ことば・言葉・コトバ

親切な人と優しい人はどう違う?

公開:2024年5月1日

先日,初めてチベット料理店に行った。留学生のチョドンさんに故郷の味を味わってほしいとお誘いを受けたのだ。日本語がすっかりうまくなった彼女の説明を聞きながら食べる料理はなじみやすい味つけで,どれもおいしかった。塩味のバター茶には少し驚いたが。

彼女は2020年3月末に来日。私がボランティアをしていた家の近くの日本語教室で出会い,コロナ禍の最中,1年半以上リモートで勉強やおしゃべりをした。

始めて間もないころ,「親切な人と優しい人はどう違いますか」と質問された。「形容動詞と形容詞」「漢語と和語」と性質の違いはあるが,そういう問題ではない。「親切は何かしてもらってうれしいとき,優しいは性格とか地球に優しいとかもっと広く使えるけど……」など,拙い英語でしどろもどろ。結局,次までの宿題に。

レッスン後,国語辞典を何冊も調べてみた。例えば「優しい:〔相手に対して〕思いやりがあるようすだ」「親切:本当に相手のためになるように,やさしくつとめる〈ようす/こと〉」(『三省堂国語辞典第八版』)のようにあるが,日本語初心者にはっきりと違いを説明できるヒントを見つけることはできなかった。
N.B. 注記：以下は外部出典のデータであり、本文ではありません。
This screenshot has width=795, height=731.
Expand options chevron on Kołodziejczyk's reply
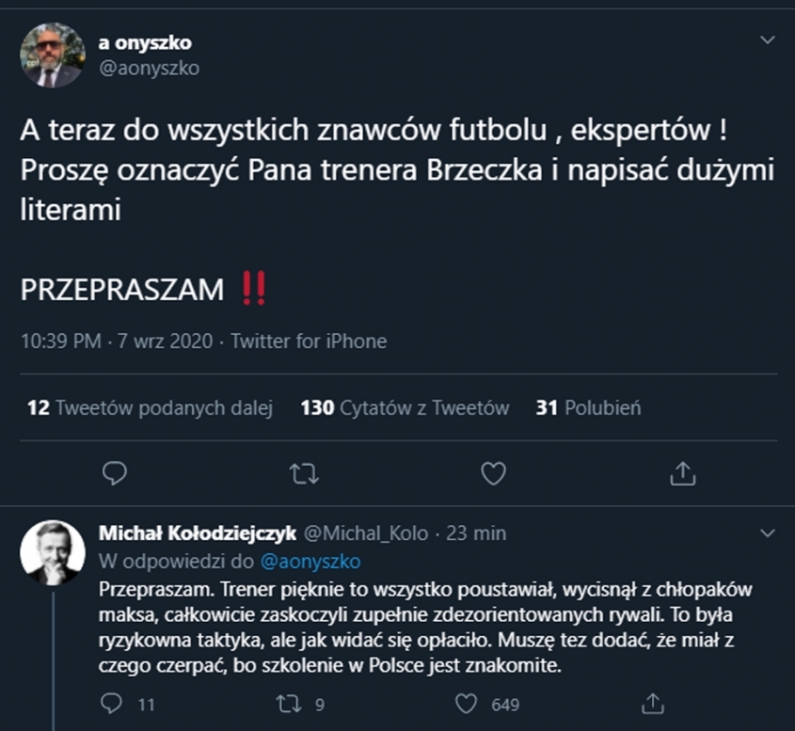[768, 533]
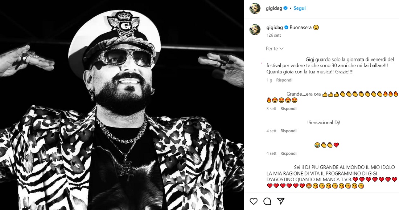Click the "126 sett" caption timestamp
399x210 pixels.
(x=273, y=36)
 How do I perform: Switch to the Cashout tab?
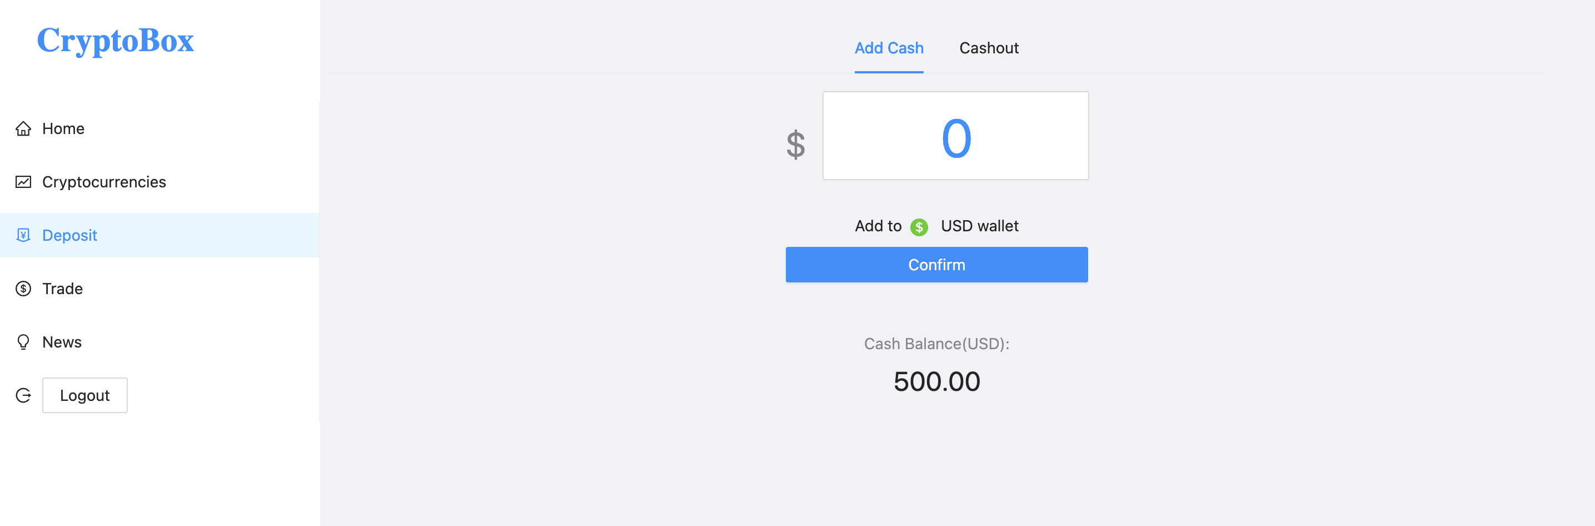click(988, 48)
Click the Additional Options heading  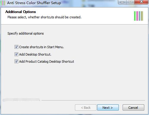(x=21, y=12)
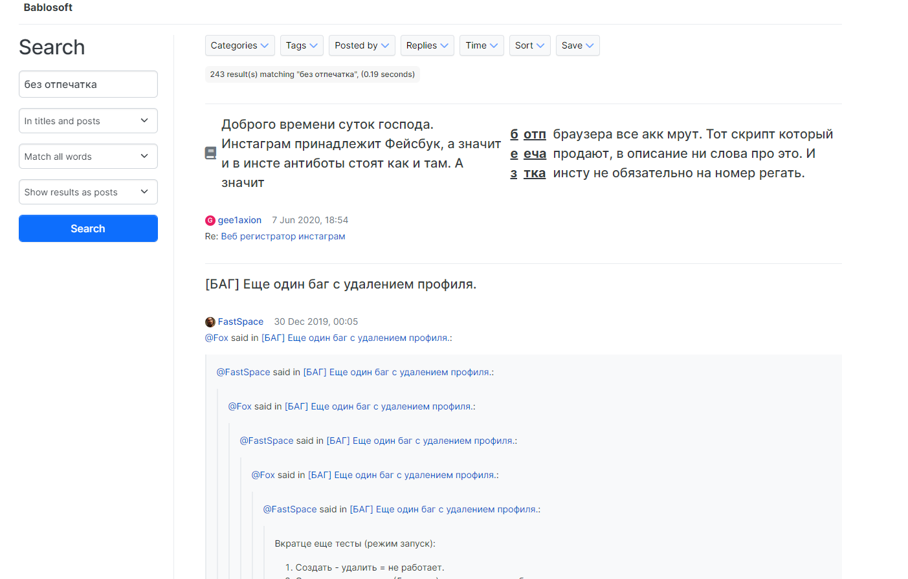Screen dimensions: 908x579
Task: Open the Posted by filter
Action: click(362, 45)
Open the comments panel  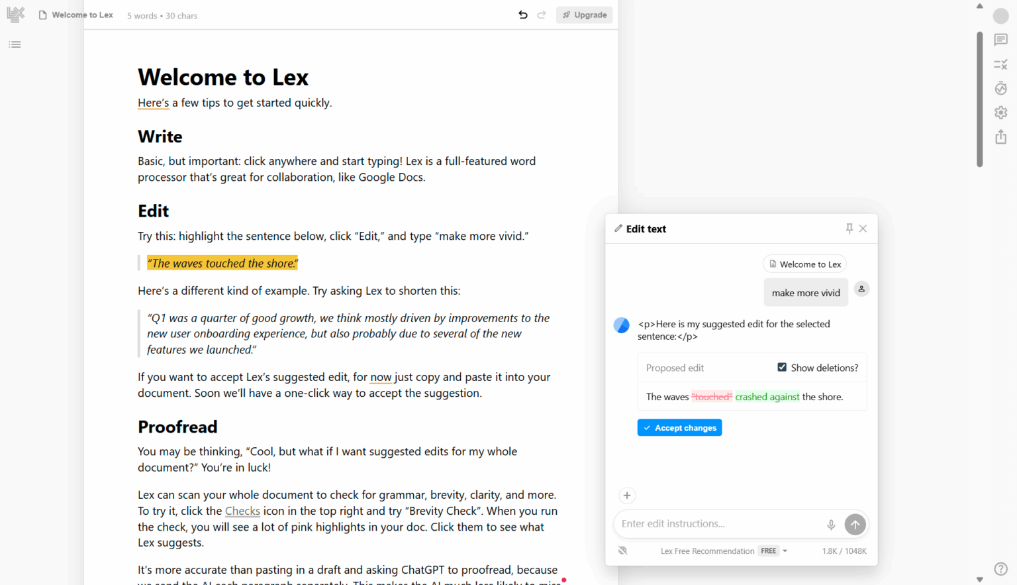click(x=1000, y=40)
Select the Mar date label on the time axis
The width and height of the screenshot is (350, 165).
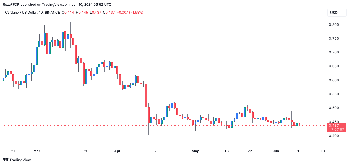point(37,151)
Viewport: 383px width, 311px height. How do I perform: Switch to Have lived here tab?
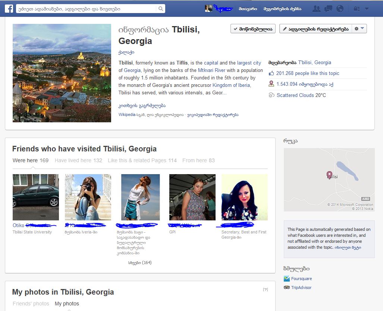point(78,160)
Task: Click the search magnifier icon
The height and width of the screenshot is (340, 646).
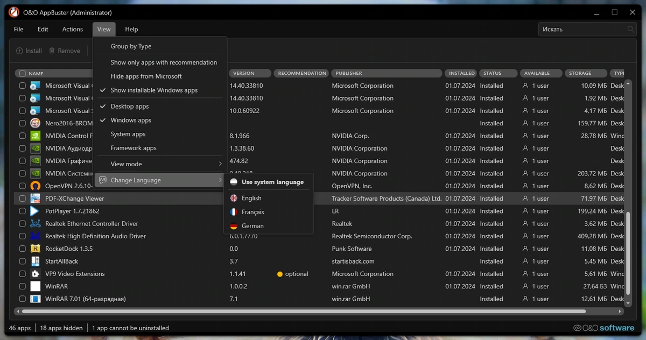Action: [x=630, y=29]
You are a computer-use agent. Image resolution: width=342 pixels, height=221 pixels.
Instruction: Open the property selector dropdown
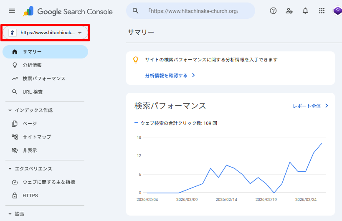point(46,33)
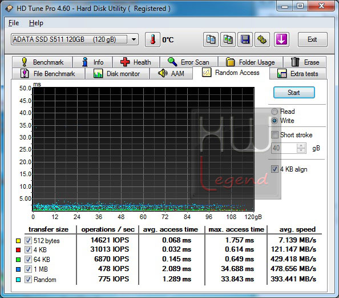This screenshot has width=339, height=298.
Task: Click the thermometer temperature icon
Action: pyautogui.click(x=152, y=39)
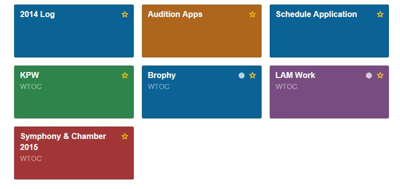
Task: Click star icon on Schedule Application board
Action: (380, 14)
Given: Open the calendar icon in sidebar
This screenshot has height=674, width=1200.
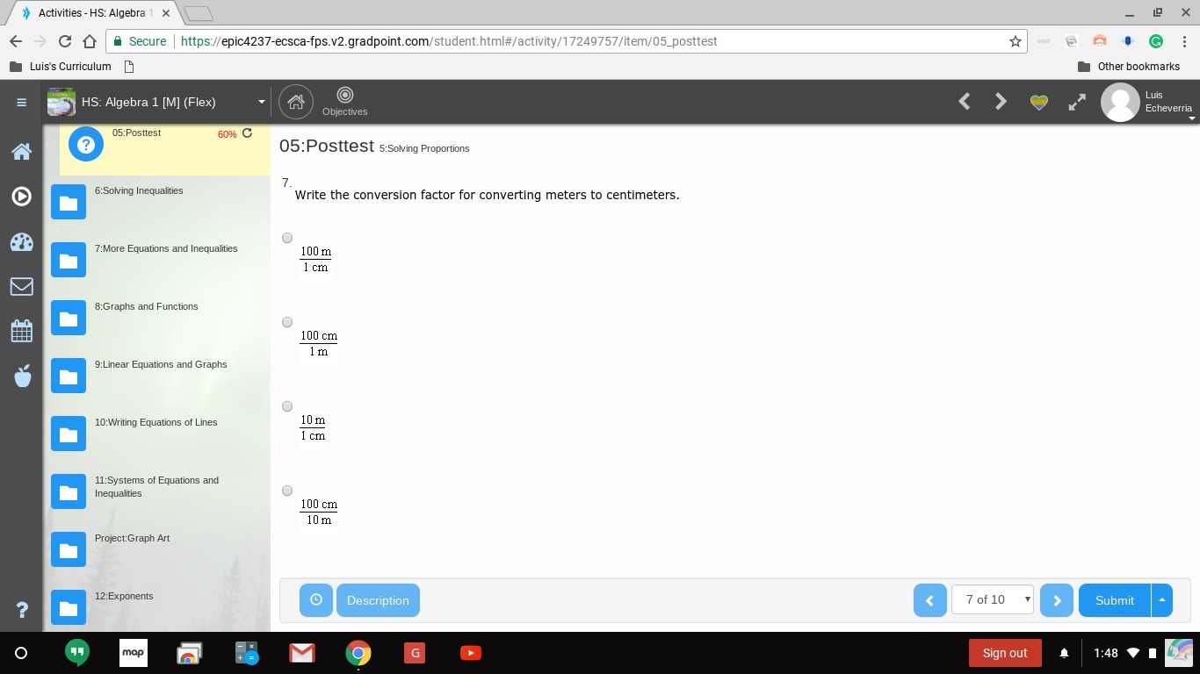Looking at the screenshot, I should [22, 331].
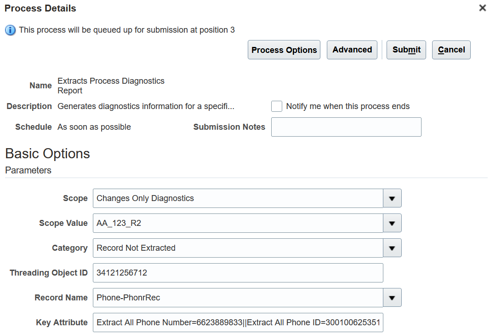This screenshot has width=490, height=334.
Task: Click the Submission Notes text box
Action: click(346, 127)
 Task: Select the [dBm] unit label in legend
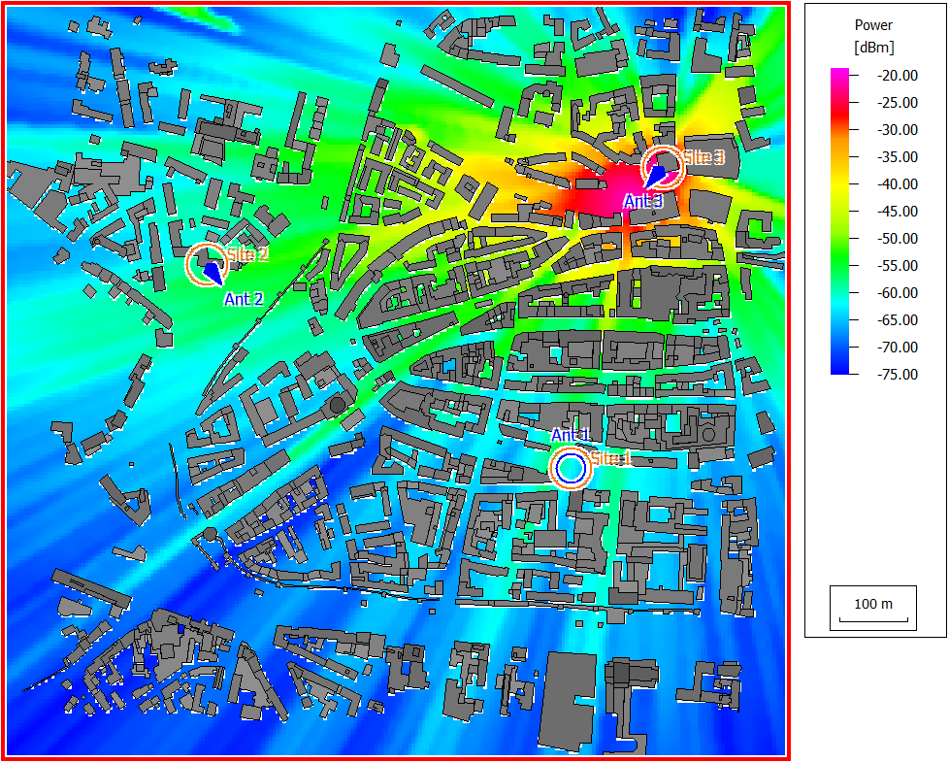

そして,あれこれ探すうち,日本語テキスト(『みんなの日本語初級Ⅰ』スリーエーネットワーク刊)の英語版解説書に,「親切[な]helpful, kind, considerate」という訳に加え,「not used about one’s own family members」という注釈を見つけた。

なるほど。確かに家族など身内に対して「親切」は使わない。「母は私たちきょうだいに優しい」とは言うが,「母は私に親切だ」とは言えない。他人が親のように親身になってくれるのが「親切」なのだ。当たり前に使い分けていたことに気づき,新鮮な感動を覚えた。そして,私はこの質問を機に日本語教育のおもしろさにはまり,資格をとって,現在,日本語学校で非常勤講師をしている。

今年,日本語教育は大きな変化を迎える。4月に「登録日本語教員」という国家資格の制度がスタートした(今までは民間資格)。在留外国人が増える中,日本語教員の質と量を確保しつつ,教員側の待遇改善も期待されている。専門性を持った親切な先生が増え,働く側にとっても優しい制度になることが望まれる。